F^CK YOU - YOU NEANDERTHAL!

Gary

Go drink some tea - whore.

Teacher
A+ - I really liked this one.

Robert Fischer
01-11-2013, 09:13 AM
women....

Dave Schwartz
01-11-2013, 09:46 AM
That was hysterical.

:lol: :lol: :lol:

DJofSD
01-11-2013, 10:58 AM
I played a game similar to this over the holidays. Instead of email, it is done using slips of paper, and, there is no intermediary.

The game starts with a sentence written on the top slip of paper with the pile of slips being passed to the left. Then, a picture is drawn which tries to communicate what the sentence states. The slip with the sentence is put on the bottom, out of sight. Pass the packet to the next person on the left.

Now, at this point, only the 1st drawing is on top, and, no peeking at the slip with sentence which is on the bottom. Now, draw another picture like the one on the top slip and which attempts to retell the same "story."

Repeat the redrawing, moving of the top picture to the bottom and passing the packet left until the package comes back to the originator.

It's pretty interesting to see how the message evolves and most of the time goes completely astray.
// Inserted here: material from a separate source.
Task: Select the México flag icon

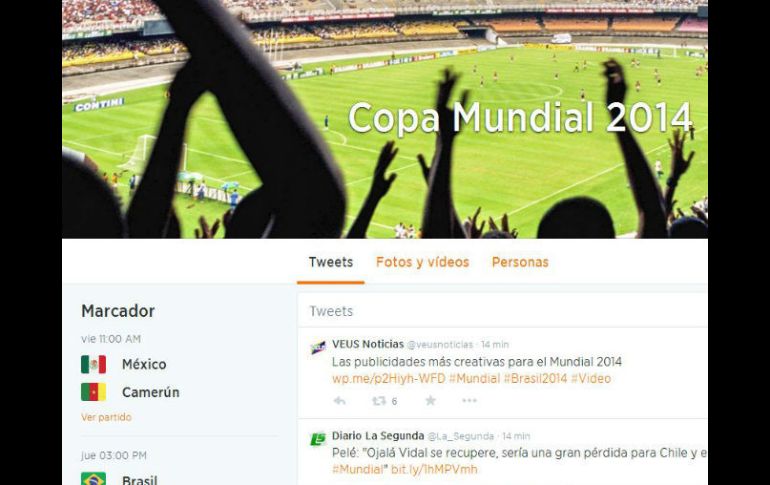Action: (93, 364)
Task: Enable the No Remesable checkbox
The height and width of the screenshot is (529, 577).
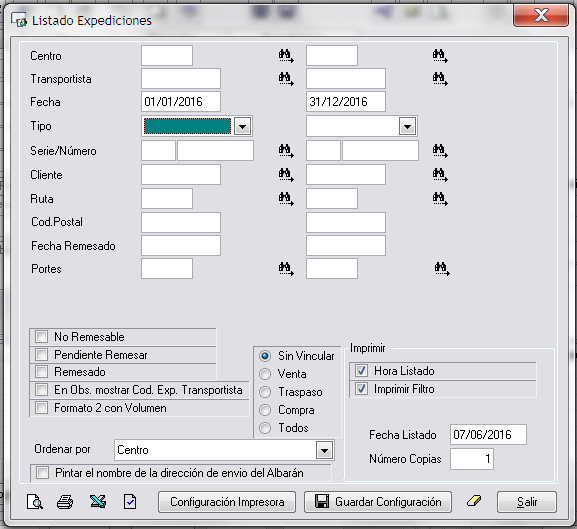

It's good for a couple of laughs and playing it a couple times is my limit. I'll play "Catch Phrase" all night but this version of "Telephone" has its limits.

Steve 'StatMan'
01-11-2013, 12:27 PM
I Agree! Totally Hysterical!

I wonder if only men will find it hysterical?

Ocala Mike
01-11-2013, 12:59 PM
I laughed my ass off at that! Makes you wonder why or how Adam and Eve got together at all.


:D :D :D :D

ArlJim78
01-11-2013, 03:45 PM
my guess is they ended up hitting it off and getting married.

sammy the sage
01-11-2013, 11:06 PM
THE DIFFERENCE BETWEEN COMPLETE & FINISHED:

No dictionary has been able to adequately explain the difference between COMPLETE and FINISHED. However, in a recent linguistic conference held in London, England, and attended by some of the best linguists in the world: Samsundar Balgobin, a Guyanese, was the clear winner.

His final challenge was this: Some say there is no difference between COMPLETE and FINISHED. Please explain the difference between COMPLETE and FINISHED in a way that is easy to understand.
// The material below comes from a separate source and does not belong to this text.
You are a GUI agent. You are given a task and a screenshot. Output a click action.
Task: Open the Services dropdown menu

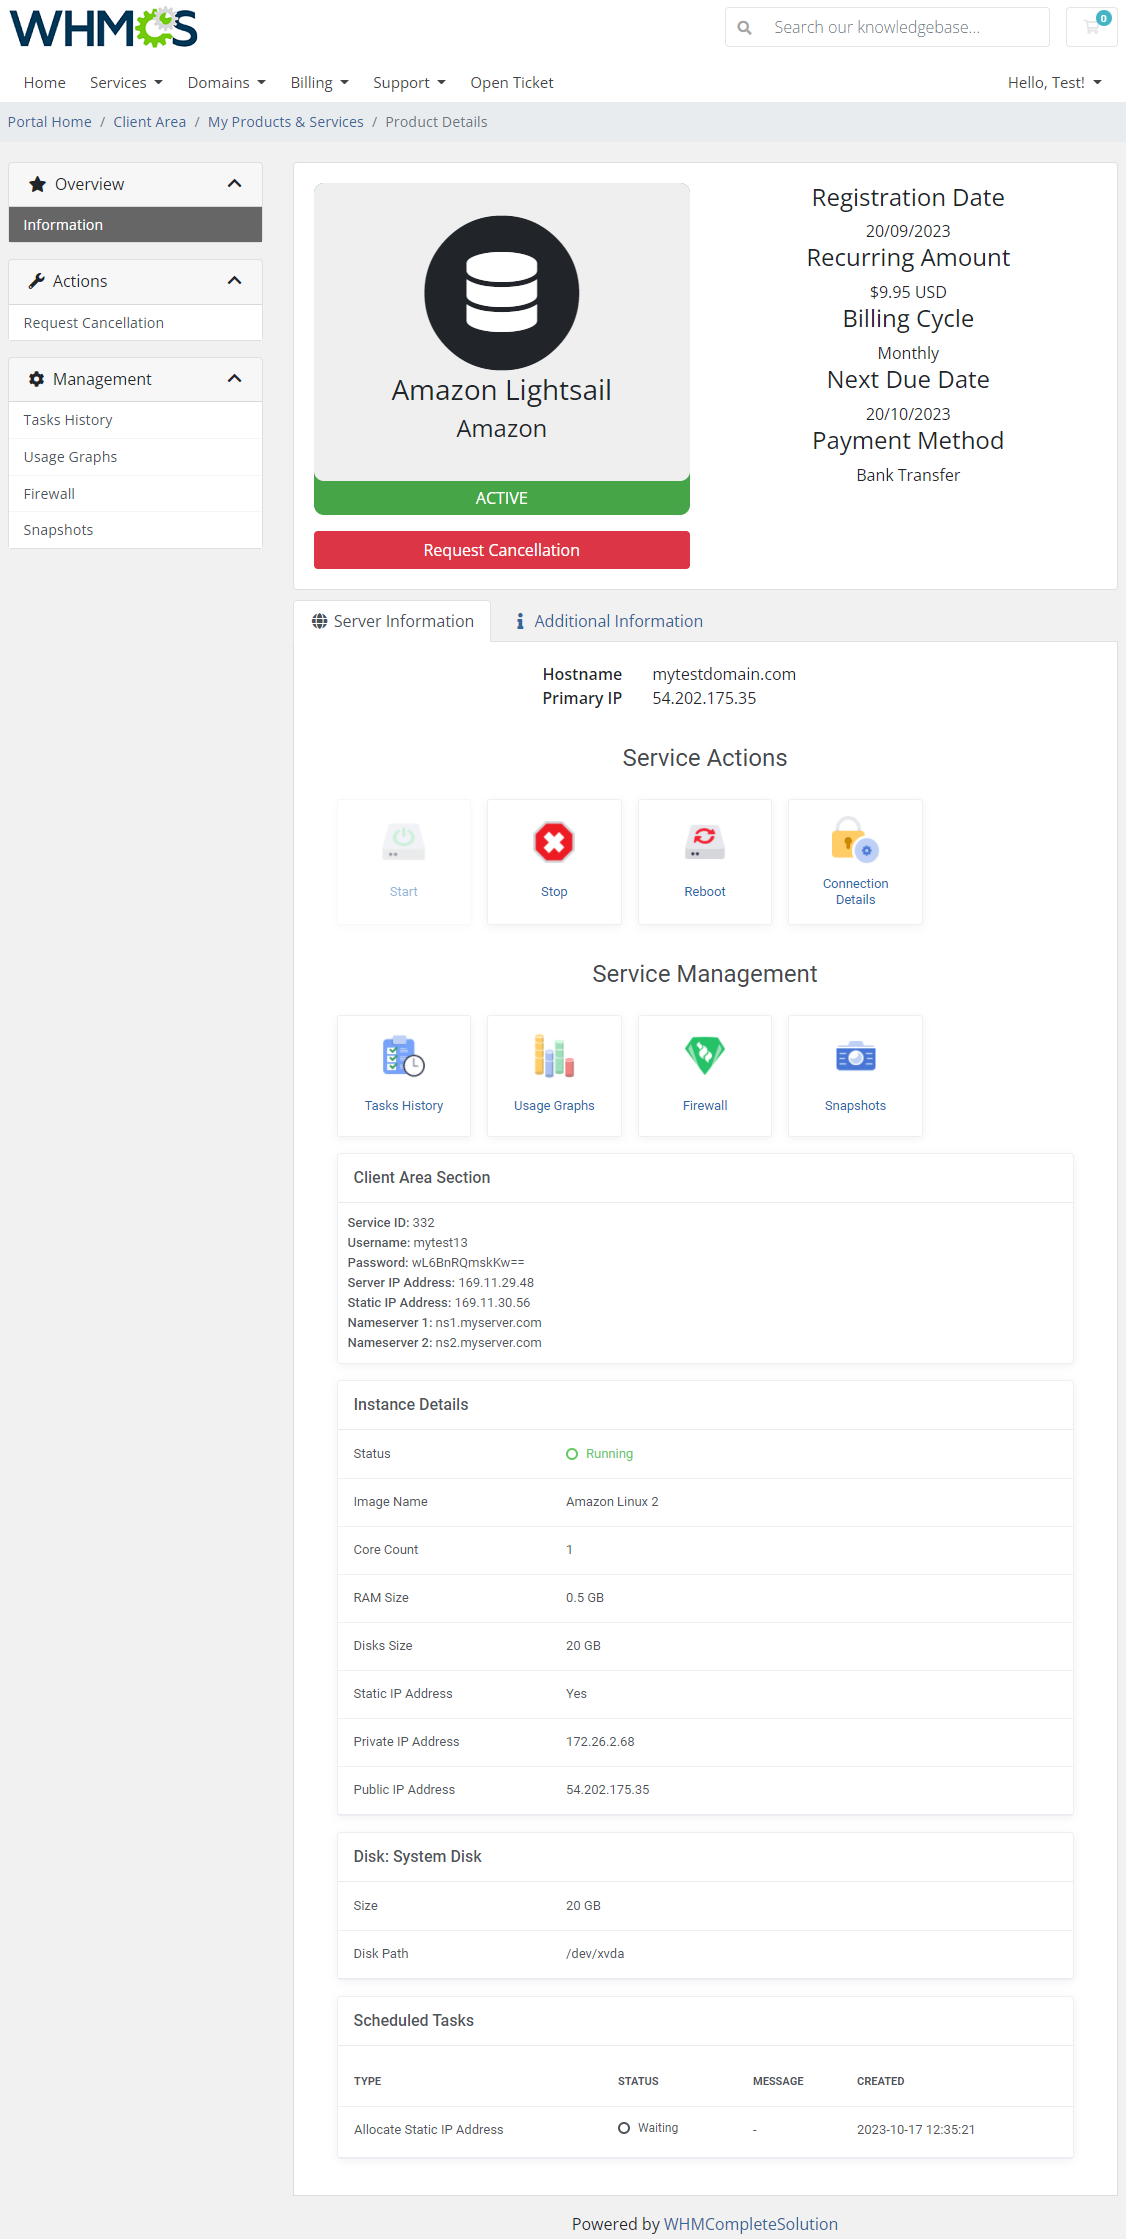[x=126, y=83]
Here is his astute answer:

"When you marry the right woman, you are COMPLETE. But, when you marry the wrong woman, you are FINISHED. And when the right one catches you with the wrong one, you are COMPLETELY FINISHED!"

HUSKER55
01-11-2013, 11:45 PM
:lol: :lol:

TJDave
01-12-2013, 02:09 AM
I played a game similar to this over the holidays. Instead of email, it is done using slips of paper, and, there is no intermediary.

The game starts with a sentence written on the top slip of paper with the pile of slips being passed to the left. Then, a picture is drawn which tries to communicate what the sentence states. The slip with the sentence is put on the bottom, out of sight. Pass the packet to the next person on the left.
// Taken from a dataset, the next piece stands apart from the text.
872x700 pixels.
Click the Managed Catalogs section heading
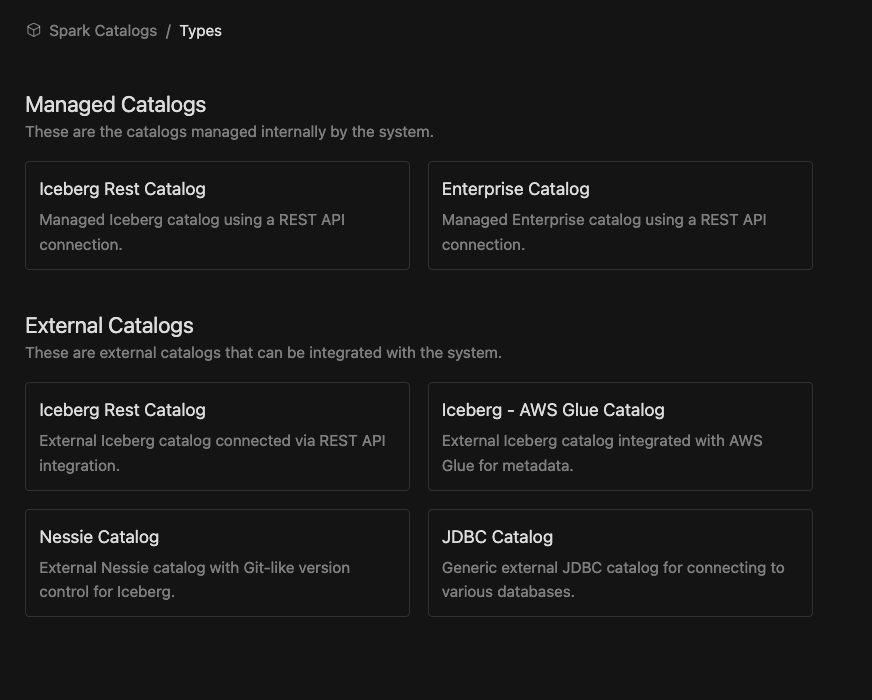tap(116, 104)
Now, at this point, only the 1st drawing is on top, and, no peeking at the slip with sentence which is on the bottom. Now, draw another picture like the one on the top slip and which attempts to retell the same "story."

Repeat the redrawing, moving of the top picture to the bottom and passing the packet left until the package comes back to the originator.

It's pretty interesting to see how the message evolves and most of the time goes completely astray.

It's good for a couple of laughs and playing it a couple times is my limit. I'll play "Catch Phrase" all night but this version of "Telephone" has its limits.

This is obviously not a drinking game. :rolleyes:

KingChas
01-12-2013, 09:16 AM
Are woman smarter than men?
Here is the smartest man in the world...... :D
http://www.youtube.com/watch?v=3AW0bomq5Ro

jgcanuck
01-12-2013, 04:01 PM
LOL - I loved it!
jc

Rookies
01-12-2013, 10:40 PM
Just got off the phone with a friend who lives in Northern Tip of Newfoundland. He said that since early this morning the snow has been nearly waist high and is still falling. The temperature is dropping way below zero and the north wind is increasing to near gale force. His wife has done nothing but look through the kitchen window and just stare.

He says that if it gets much worse, he may have to let her in.